Teil 7 unserer Serie über das Veterinärsystem des alten Zell führt zur Fleischbeschau und zum Wasenplatz. Fleisch, das nicht „bankwürdig“ war, kam auf die sogenannte Freibank. Und wenn auch das nicht mehr vertretbar war, ging es zum Wasenplatz, der Zeller Kadaverstelle.
1866 wurde Zell vom Großherzoglichen Bezirksamt aufgefordert, einen „Fleischschauer“ zu ernennen. Die Wahl fiel auf Tierarzt Breig, der damit die heikle Aufgabe übernahm, Tiere vor und nach dem Schlachten zu begutachten und im Zweifelsfall das Mittagessen zu verhindern. 1879 folgte der nächste Schritt: Eine zwölfteilige „Fleischbeschau-Ordnung“, verfasst vom Offenburger Bezirkstierarzt Merkle, sollte für Ordnung sorgen. Sie tat das gründlich.
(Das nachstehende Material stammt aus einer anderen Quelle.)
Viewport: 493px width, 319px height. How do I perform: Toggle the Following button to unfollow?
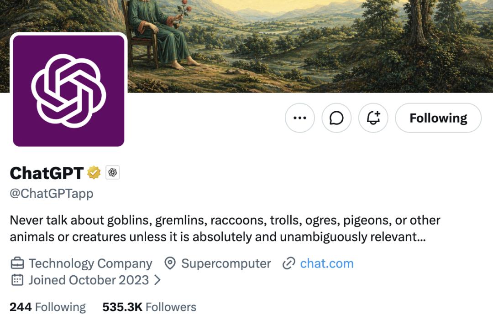(x=438, y=118)
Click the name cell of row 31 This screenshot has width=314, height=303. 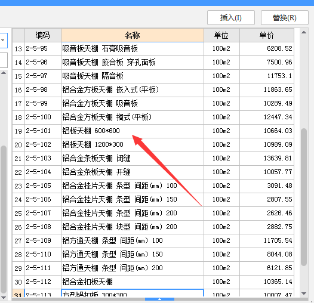(133, 293)
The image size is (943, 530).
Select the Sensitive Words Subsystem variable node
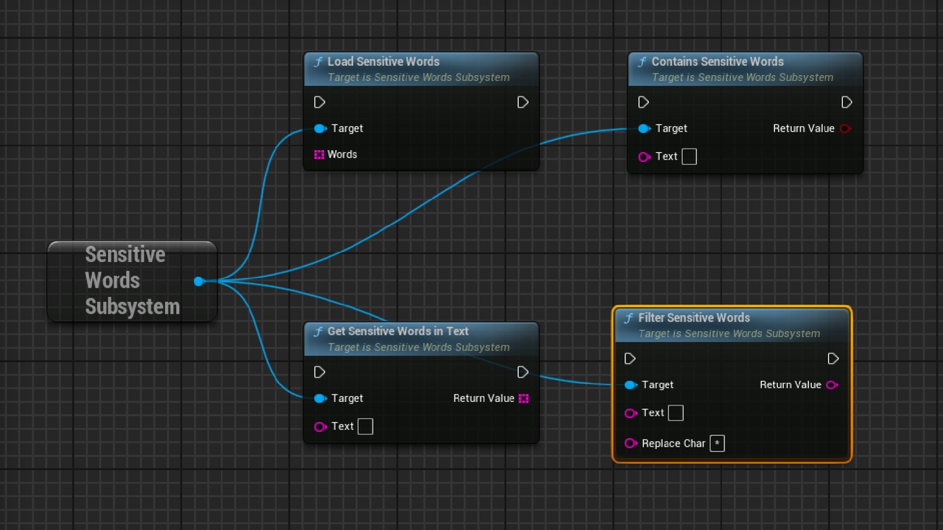133,281
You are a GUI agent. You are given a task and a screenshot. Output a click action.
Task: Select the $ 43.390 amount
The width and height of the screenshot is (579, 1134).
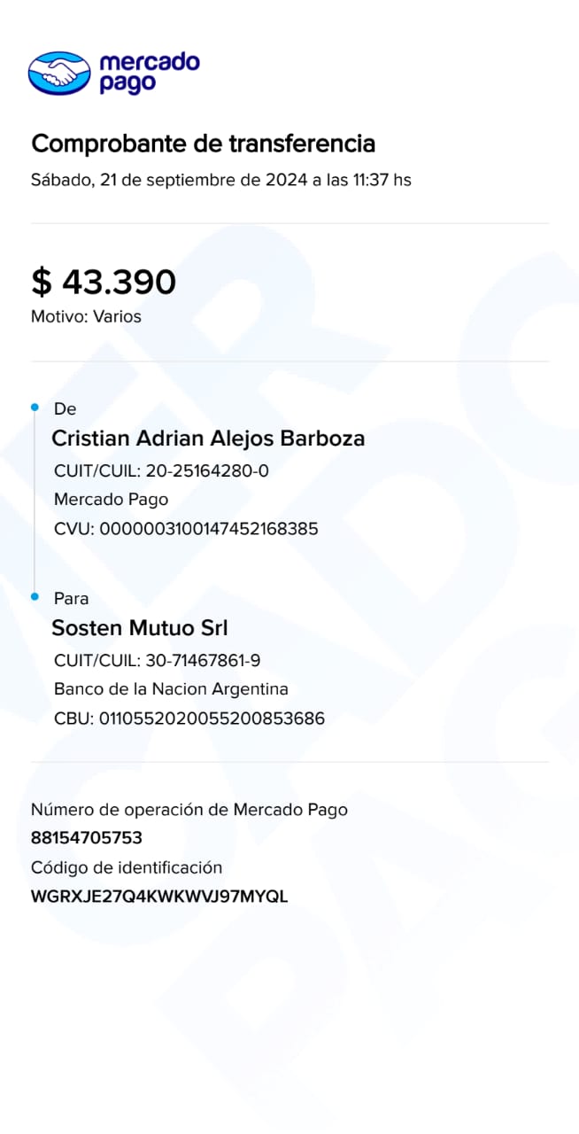coord(104,282)
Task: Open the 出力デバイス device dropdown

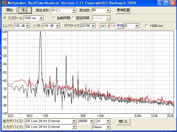Action: (x=73, y=121)
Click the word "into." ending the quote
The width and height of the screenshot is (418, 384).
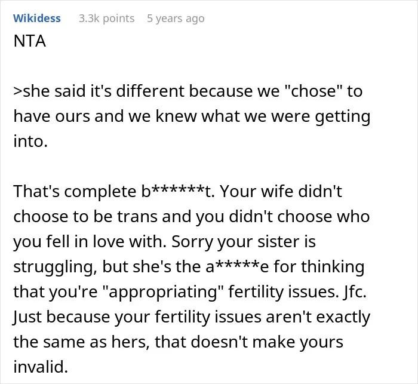pos(30,141)
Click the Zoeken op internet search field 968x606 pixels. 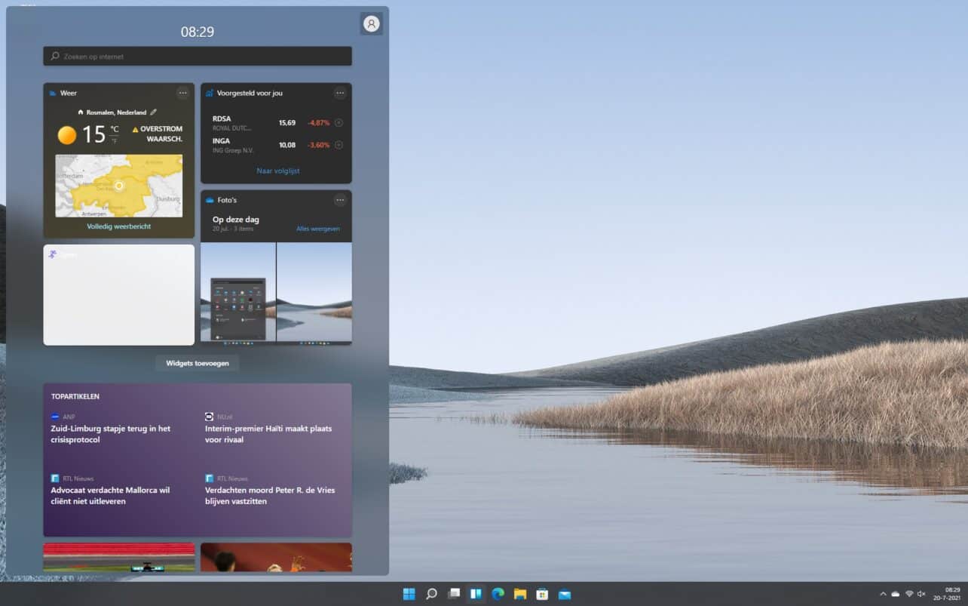[198, 55]
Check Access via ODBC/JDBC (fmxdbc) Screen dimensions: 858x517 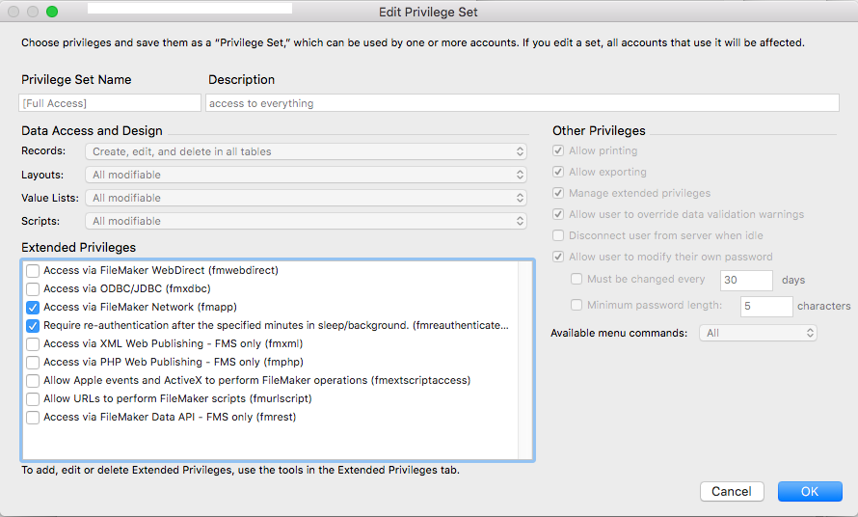point(33,288)
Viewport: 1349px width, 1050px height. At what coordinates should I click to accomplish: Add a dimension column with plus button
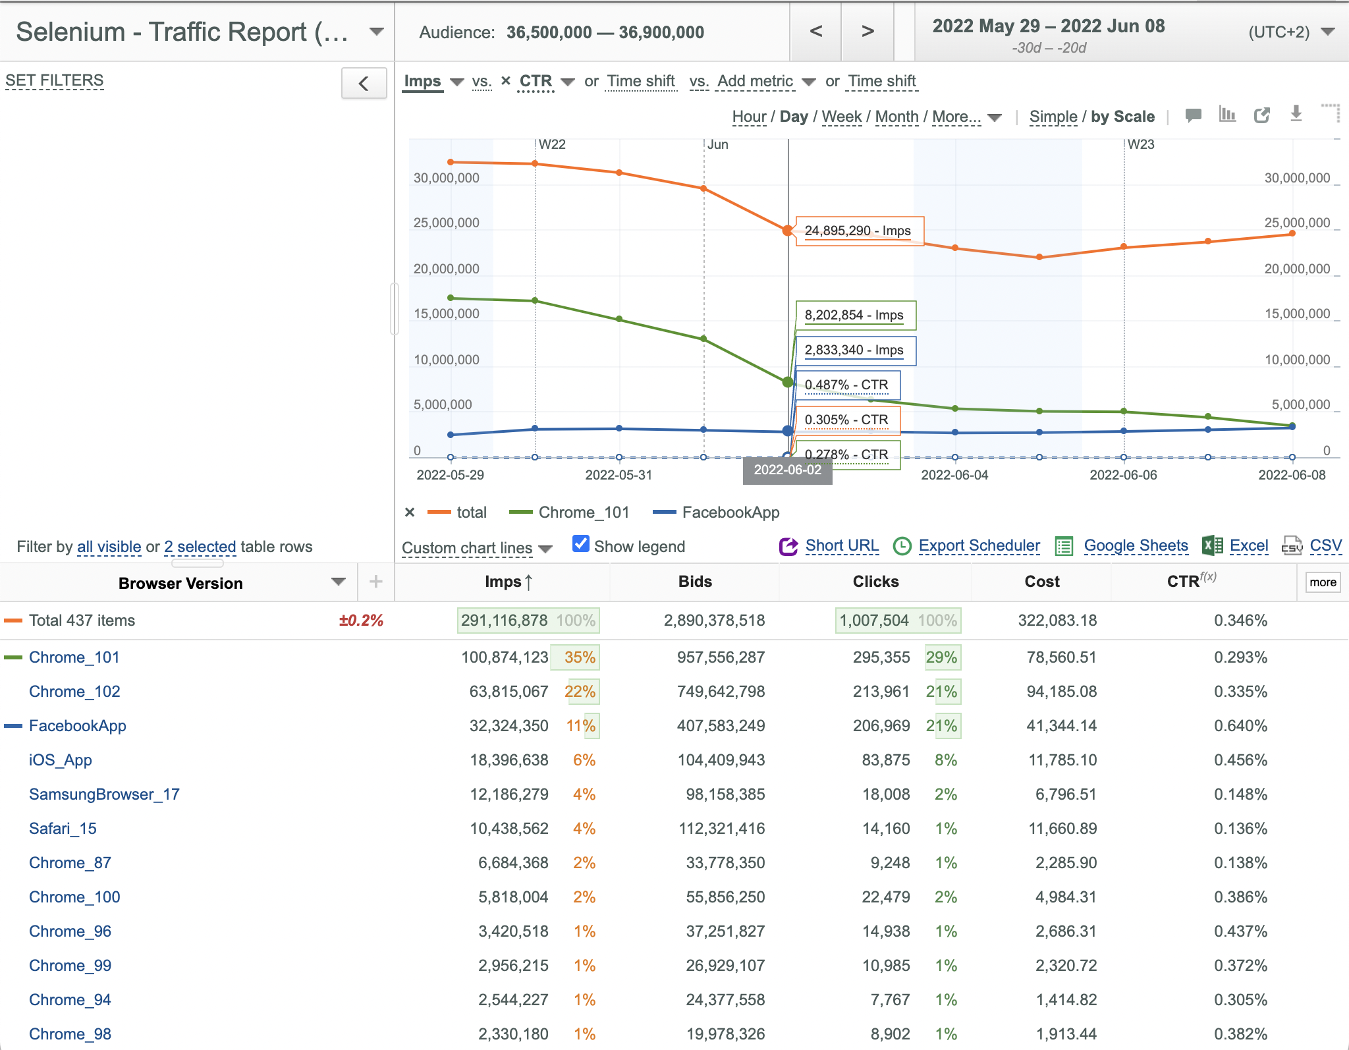coord(376,582)
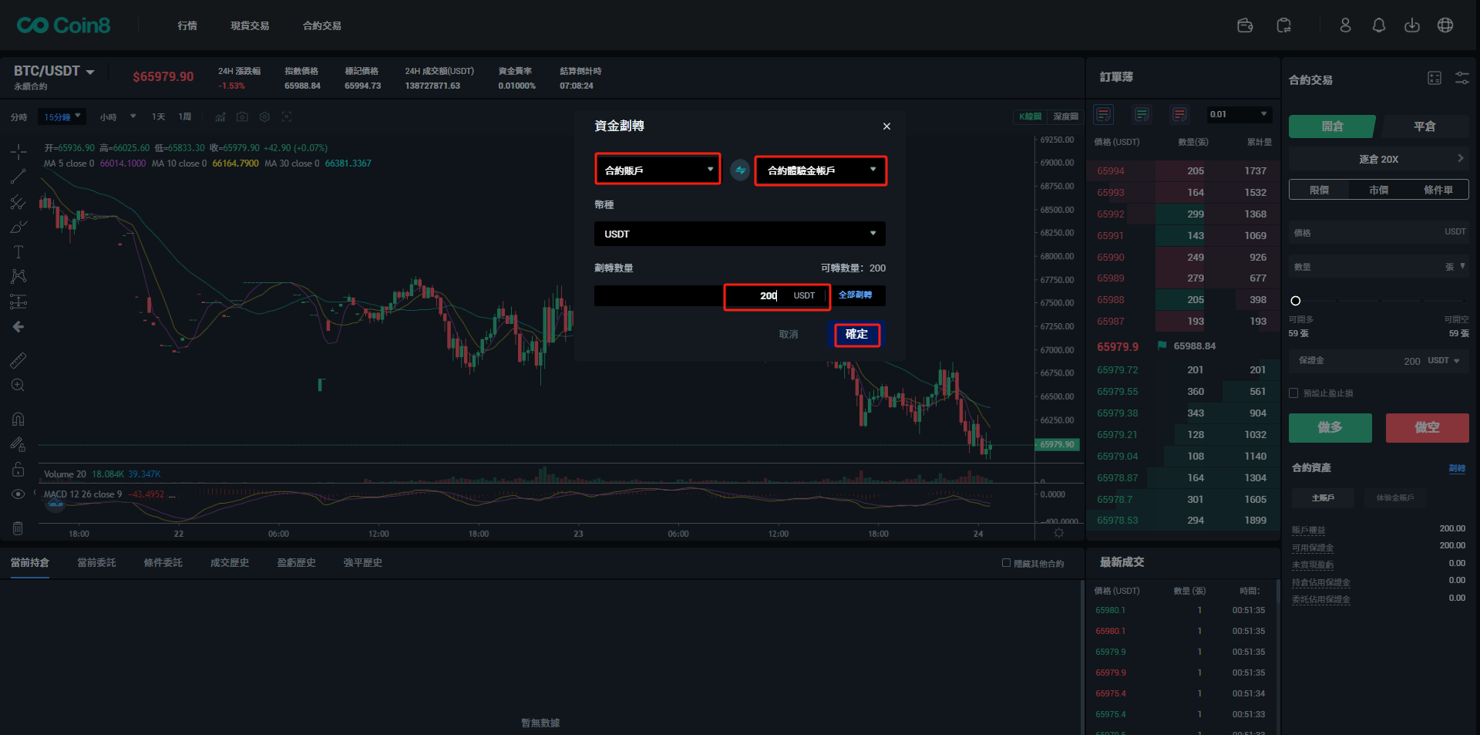Open the USDT currency dropdown
The height and width of the screenshot is (735, 1480).
click(739, 234)
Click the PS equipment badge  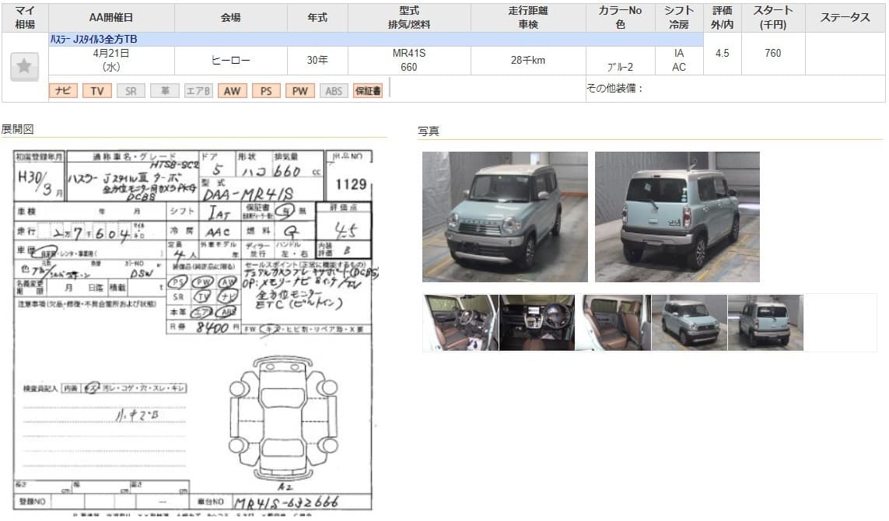coord(266,91)
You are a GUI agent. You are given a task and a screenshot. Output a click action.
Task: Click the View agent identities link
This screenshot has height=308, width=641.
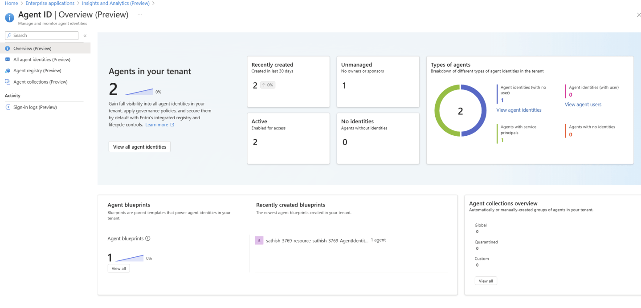click(519, 109)
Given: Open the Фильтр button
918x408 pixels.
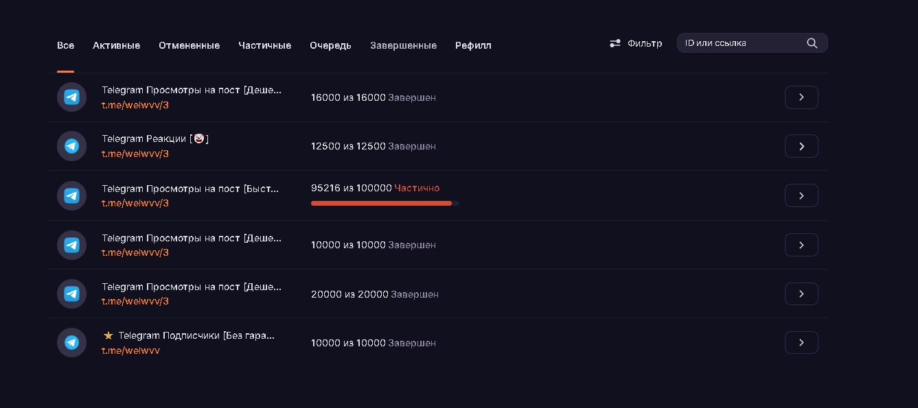Looking at the screenshot, I should pyautogui.click(x=636, y=43).
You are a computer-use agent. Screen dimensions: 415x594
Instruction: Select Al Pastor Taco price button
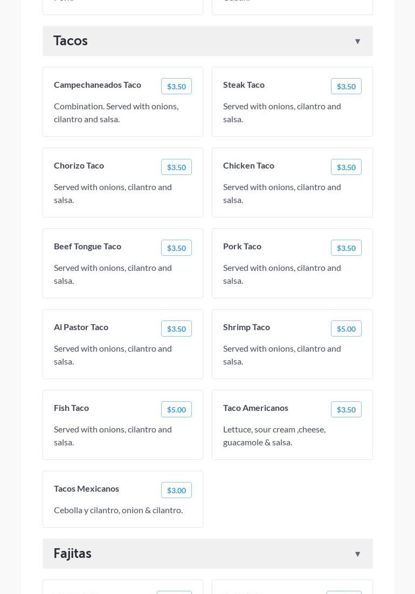coord(176,329)
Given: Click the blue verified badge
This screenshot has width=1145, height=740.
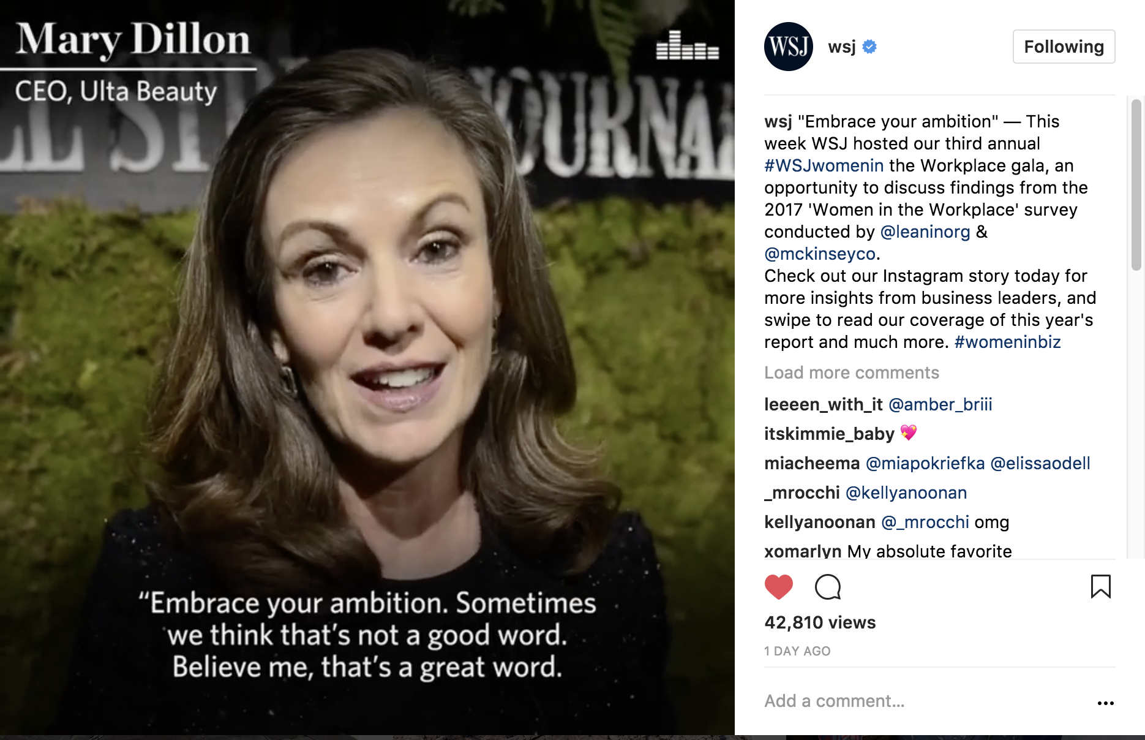Looking at the screenshot, I should 869,47.
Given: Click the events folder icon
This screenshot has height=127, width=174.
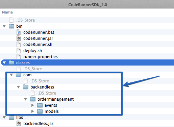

chlachtzeiten, Gebühren, Zuständigkeiten, selbst die erlaubten Einfuhrzeiten für Fleisch wurden geregelt. Nachtarbeit war verboten, was bei den Metzgern auf wenig Verständnis stieß.
Besonders unbeliebt: Die Regel, dass auswärts geschlachtetes Fleisch nur nach erneuter Prüfung und mit Genehmigung der Ortspolizeibehörde verkauft werden durfte. Die Genehmigung galt einen Tag. Fleisch einführen? Nur zwischen 6 und 20 Uhr im Sommer, 7 bis 17 Uhr im Winter.
Urteil am Schlachttisch
„Bankwürdig“ lautete das begehrteste Prädikat, das ein Tier nach der Schlachtung erhalten konnte. Gemeint war damit: uneingeschränkt genusstauglich und zum Verkauf im Laden zugelassen. Doch längst nicht jedes Stück Fleisch schaffte es in die Theke. Als „nicht bankwürdig“ galten Teile, die zwar noch genießbar waren, aber Mängel aufwiesen wie minderwertige Qualität, kleine Entzündungen oder auffällige Befunde. Diese mussten über die sogenannte „Freibank“ verkauft werden, oft unter Auflagen, etwa durch vorheriges Abkochen.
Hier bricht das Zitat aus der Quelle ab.